**Extracted text**:
— BEGIN —
I don't think there are too many CIOs in the top 1,000 companies in the U.S. that could honestly say they've ever done it. Why? Because most CIOs are not chief INFORMATION officers. They would be more accurately titled Chief INFRASTRUCTURE Officers. Don't misunderstand, keeping the IT infrastructure operational is a critical function. But we're kidding ourselves if we think CIOs are doing what the title implies. To me, this is a great disservice to the businesses we work for. That's not to say it is the fault of the CIOs. With few exceptions all the CIOs I've ever met work as hard or harder than any other executive, have the best interests of their company at heart, and have no interest in spending company money on frivolous technology for technology's sake projects. But they aren't heading up the initiatives that mine through the critical business data and seek out revenue opportunities. They are shepherds of the infrastructure which is dramatically different than being a shepherd of the information.
Think of it this way. When you think of a Chief Financial Officer, what do you think of? You think of the ultimate financial decision maker, who has a grasp on the entire financial picture of his or her organization. While they may not know all the details of every minute financial transaction (although I've met some who do), they can tell you without hesitation what the financial health of the organization is and where they stand on any given day. They shepherd the money they are entrusted to oversee. That's their job, as the job title implies. They are the chief officer of all things financial.
Contrast that to the majority of CIOs you've ever worked with. Can they tell you what is contained in the databases of the most critical applications they provide infrastructure for? Do they have an information warehouse they can pull business intelligence information from, providing critical decision making analysis back to the other business heads in real or near real time? Have they established the 'truth' about the customer base across all sources of customer related information? Have they ever been able to recommend changes in business process based upon what they see in the information they so fastidiously watch over and provide infrastructure to process and store? Unfortunately, the answer to these questions would be 'no' for most CIOs.
— END —
(Records from a pointing dataset)
— BEGIN —
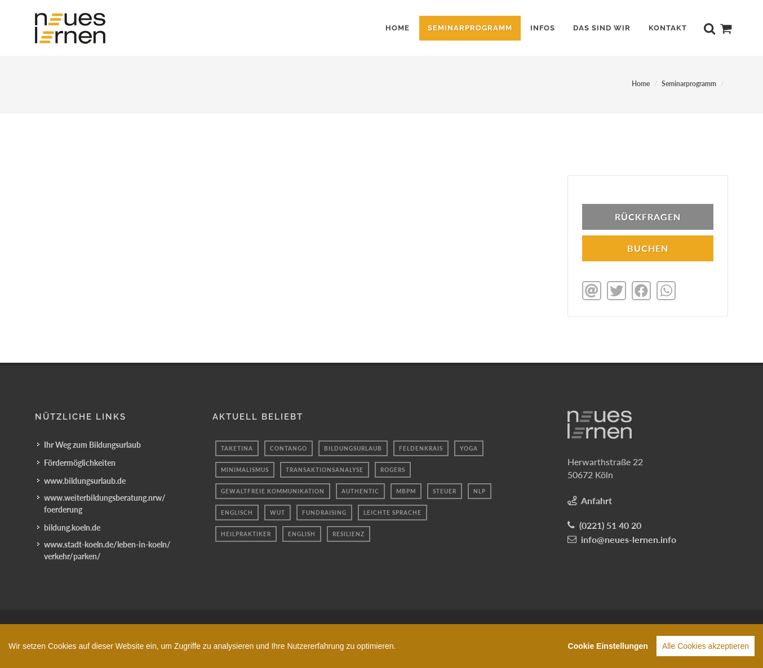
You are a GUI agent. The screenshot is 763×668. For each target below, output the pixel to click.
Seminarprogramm (689, 83)
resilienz (348, 532)
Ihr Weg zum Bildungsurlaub (92, 443)
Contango (288, 447)
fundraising (324, 511)
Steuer (444, 490)
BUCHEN (647, 248)
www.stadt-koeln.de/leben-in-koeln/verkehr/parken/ (107, 549)
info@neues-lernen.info (628, 538)
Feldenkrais (421, 447)
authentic (360, 490)
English (302, 532)
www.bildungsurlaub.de (85, 479)
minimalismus (245, 468)
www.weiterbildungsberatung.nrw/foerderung (105, 502)
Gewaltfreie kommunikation (273, 490)
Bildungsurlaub (353, 447)
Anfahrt (596, 499)
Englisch (237, 511)
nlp (479, 490)
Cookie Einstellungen (608, 646)
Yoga (469, 447)
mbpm (406, 490)
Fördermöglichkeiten (80, 461)
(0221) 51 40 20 (610, 524)
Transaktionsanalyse (324, 468)
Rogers (392, 468)
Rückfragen (648, 216)
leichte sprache (392, 511)
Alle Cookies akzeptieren (705, 646)
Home (641, 83)
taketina (237, 447)
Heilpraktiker (246, 532)
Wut (277, 511)
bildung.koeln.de (72, 526)
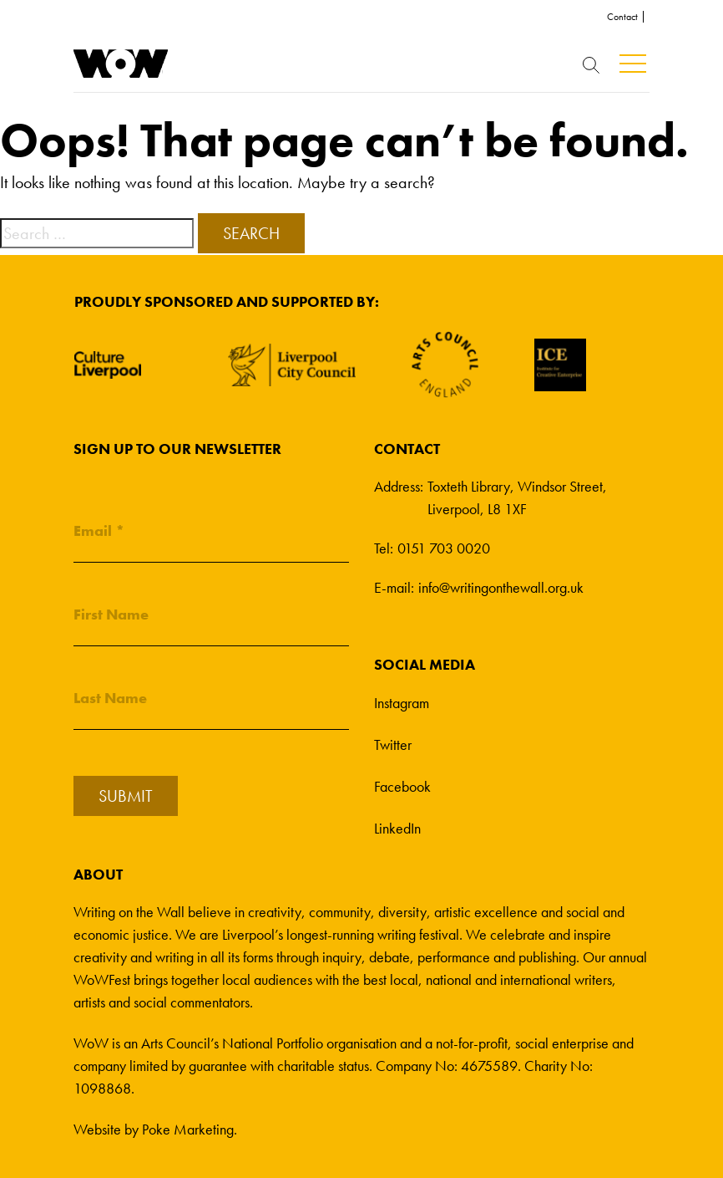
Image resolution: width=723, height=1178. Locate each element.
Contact (622, 16)
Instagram (401, 702)
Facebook (402, 786)
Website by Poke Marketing (153, 1129)
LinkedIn (397, 828)
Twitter (393, 744)
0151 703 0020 (443, 548)
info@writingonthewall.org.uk (501, 587)
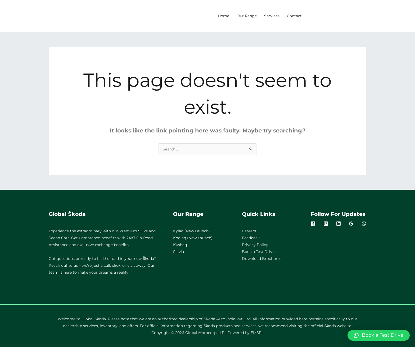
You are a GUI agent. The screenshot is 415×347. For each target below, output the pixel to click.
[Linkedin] (338, 223)
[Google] (351, 223)
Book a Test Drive (258, 251)
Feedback (251, 237)
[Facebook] (313, 223)
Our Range (247, 16)
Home (223, 16)
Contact (294, 16)
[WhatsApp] (364, 223)
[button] (379, 335)
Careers (249, 231)
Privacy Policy (255, 244)
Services (271, 16)
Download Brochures (261, 258)
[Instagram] (325, 223)
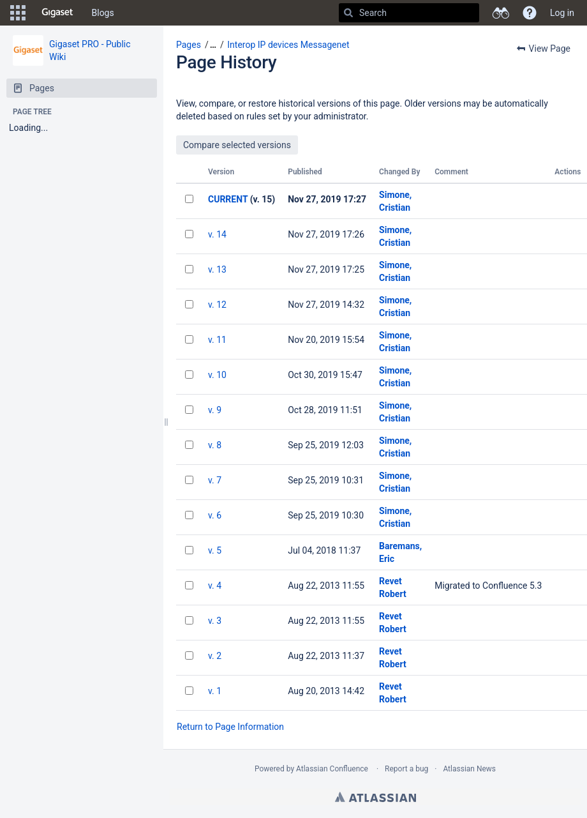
— END —
**Exercises**:
A) Answer these questions using the text about CIOs:
(i) According to the text, what title would describe most CIOs more accurately?
(ii) What does the text say a Chief Financial Officer shepherds?
(iii) What answer does the text give for most CIOs to the questions asked in its final paragraph?
B) In the records, reproduce the part that opens with the line containing "Steuer (444, 490)" and closes with the line containing "Gewaltfreie kommunikation (273, 490)", both ends included. Output only those lines, unchanged.

**Results for each task**:
A)
(i) Chief INFRASTRUCTURE Officers.
(ii) The money they are entrusted to oversee.
(iii) 'No.'

B)
Steuer (444, 490)
BUCHEN (647, 248)
www.stadt-koeln.de/leben-in-koeln/verkehr/parken/ (107, 549)
info@neues-lernen.info (628, 538)
Feldenkrais (421, 447)
authentic (360, 490)
English (302, 532)
www.bildungsurlaub.de (85, 479)
minimalismus (245, 468)
www.weiterbildungsberatung.nrw/foerderung (105, 502)
Gewaltfreie kommunikation (273, 490)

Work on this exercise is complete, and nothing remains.